The model layer is responsible for knowing how to perform CRUD operations on models. This can include having Swift (or Objective-C) bindings to right API endpoints and implementing logic to serialize/deserialize models from/into the different data formats. Mantle and RestKit are two popular libraries that help to define the model layer—specially the serialization/deserialization logic when working with REST APIs.

In the model-view-controller pattern the model is responsible for notifying related controllers that there has been a change in its state. This happens for example when the model layer has finished loading data from a remote service and informs the view controller so that it can transition out of the loading state and notify the views to display the data.


Views are responsible for displaying data (literally drawing themselves on the screen) and responding to user actions. Every view in an iOS application will be a subclass of UIView

UIKit comes with a selection of predefined views that are fairly comprehensive and, used creatively, can implement many UI designs.

You can also create custom views by subclassing any UIView class. Custom views are generally composed of one or more built-in views. If this is the case, the layout for a custom view can be defined using Interface Builder in a storyboard or nib, or done programatically in the view's class.
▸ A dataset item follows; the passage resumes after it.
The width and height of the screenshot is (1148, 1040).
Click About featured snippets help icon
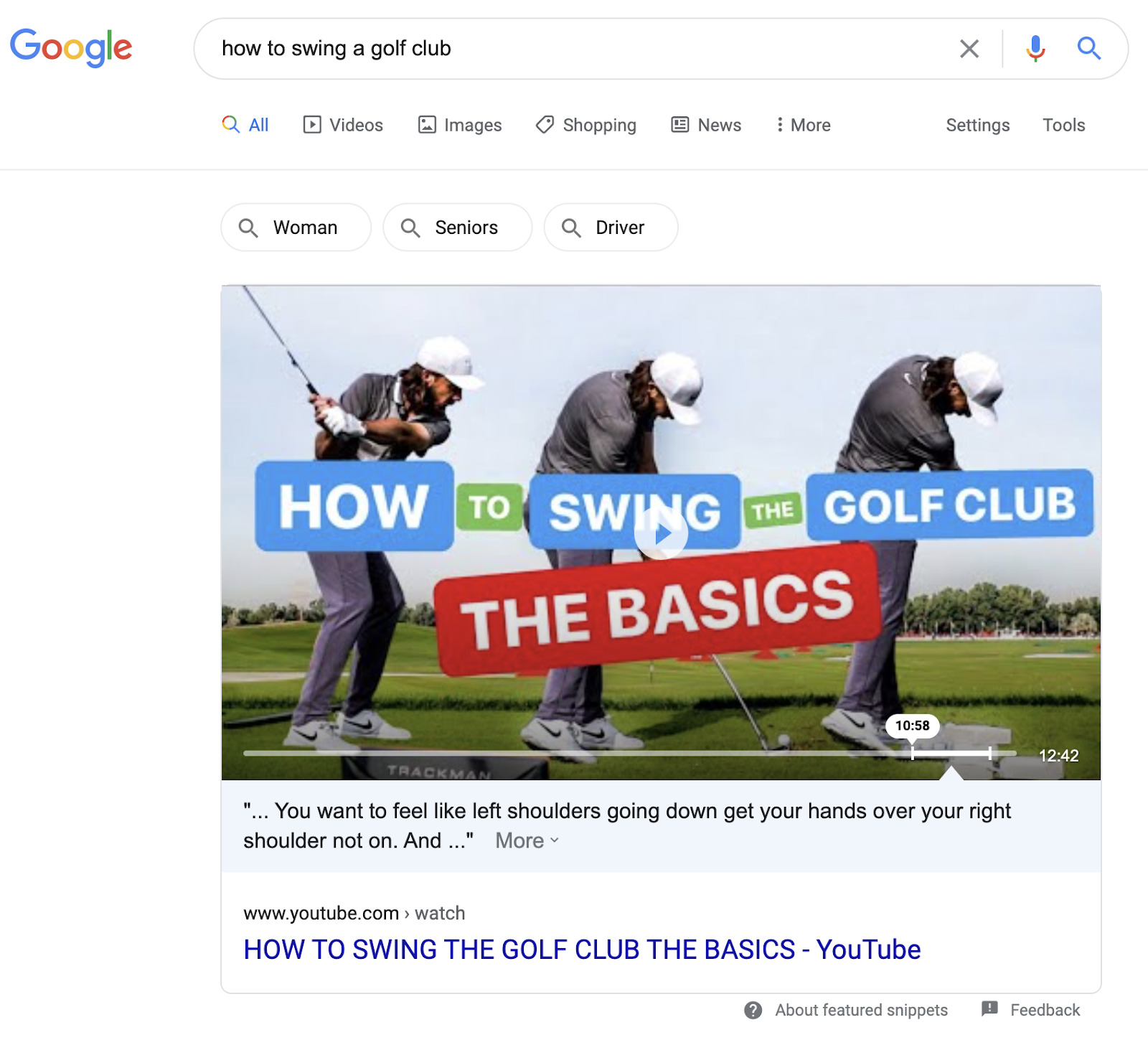click(753, 1011)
You'll find yourself working with two kinds of views: reusable components that are fairly generic (e.g. UITableView) and specific views that meant for presenting a specific model (e.g. a custom cell class in a UITableView). In the former case you'll want to design a good interface so that your view can be reused in many situations. In the later case, it is OK for your view to be tightly coupled to your model since its only purpose is to present a visual representation of the model.

A view may be responsible for managing the instantiation and layout of its subviews. However as you traverse up the view hieararchy ultimately you'll find some parent view that was instantiated by and inserted into the view hierarchy by a view controller. View controllers are responsible for creating views and notifying views when they need to refresh themselves with the latest data from the model.
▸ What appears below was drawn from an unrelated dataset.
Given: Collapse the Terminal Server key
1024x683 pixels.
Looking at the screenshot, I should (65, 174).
Conversely, views are responsible for responding to user actions and propagating events to view controllers so that they can handle them appropriately, for example by updating the model.

Often views will translate a low level event into a semantic event. For example a table cell view responsible for displaying a Tweet might translate the low level of the event button tap on the "star button" into the semantic event of "user favorited Tweet". The view would then pass this high level message to the view controller who might then have the model layer make an API call to complete the "favoriting".
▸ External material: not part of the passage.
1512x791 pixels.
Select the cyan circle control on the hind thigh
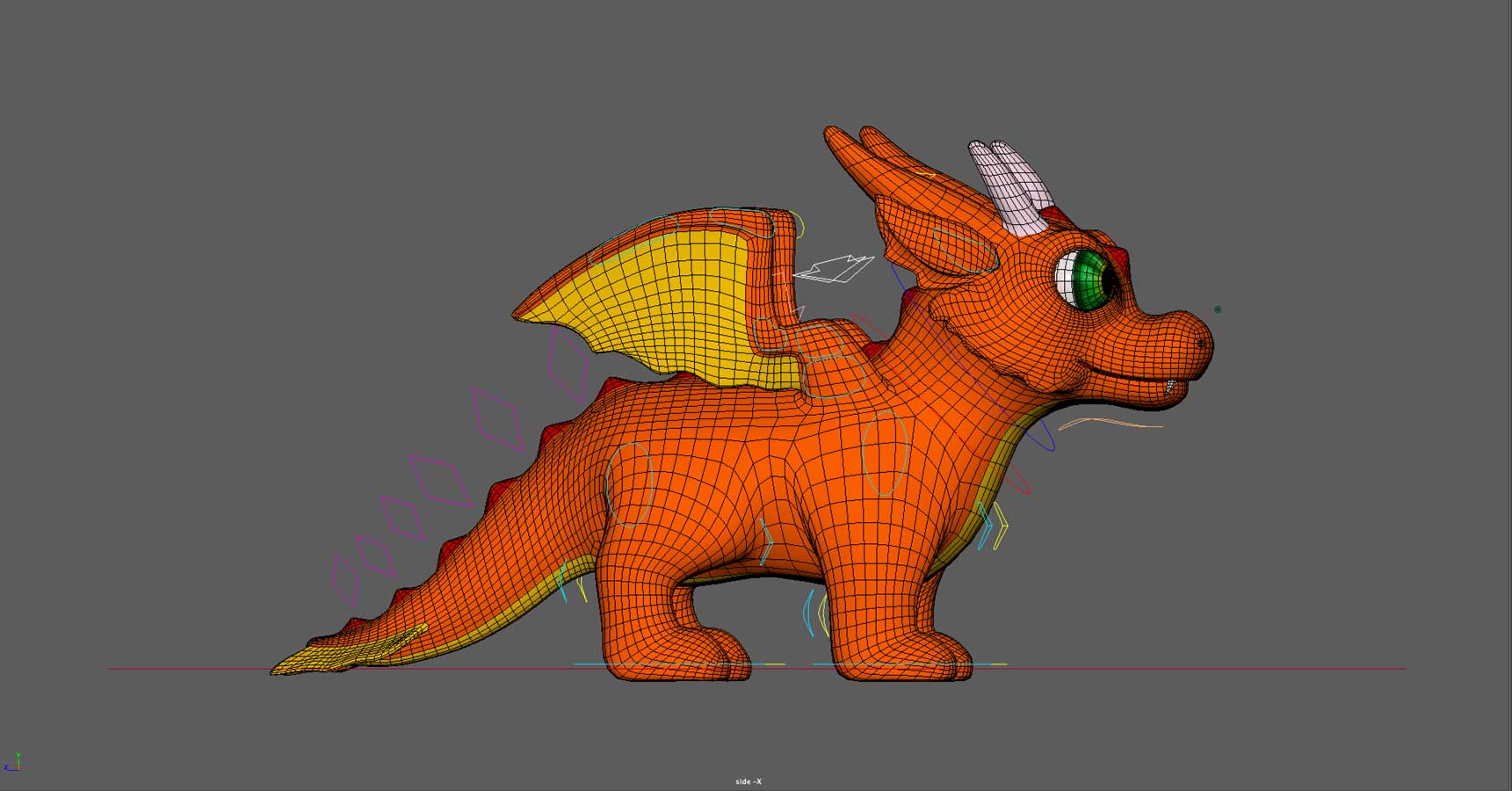click(x=629, y=484)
The delegate pattern is useful for this kind of event propagation and is used widely throughout iOS frameworks.

View Controllers

The controller sits between your model and view. It coordinates the interaction between the model and the view by passing on state changes from model to the view and propagating events from the view to the model. This relationship can be summarized as follows:

                                             update view
     -- state change -->                 -- with new state -->
Model                     View Controller                     View
     <-- handle event --                 <-- interpret and ---
      by updating model                     propagate event

Your view controllers will always subclass from UIViewController. Each view controller usually manages one "screen" within your app. For instance, an email client might have an AccountsListViewController. If you clicked on an account, it would push in to an InboxViewController, which displays a list of emails. If you tapped an email, it would display the full email within an EmailDetailsViewController.

There is a notion of container view controllers that manage the multiple view controllers and their interactions. The most common built-in container view controller is the navigation controller.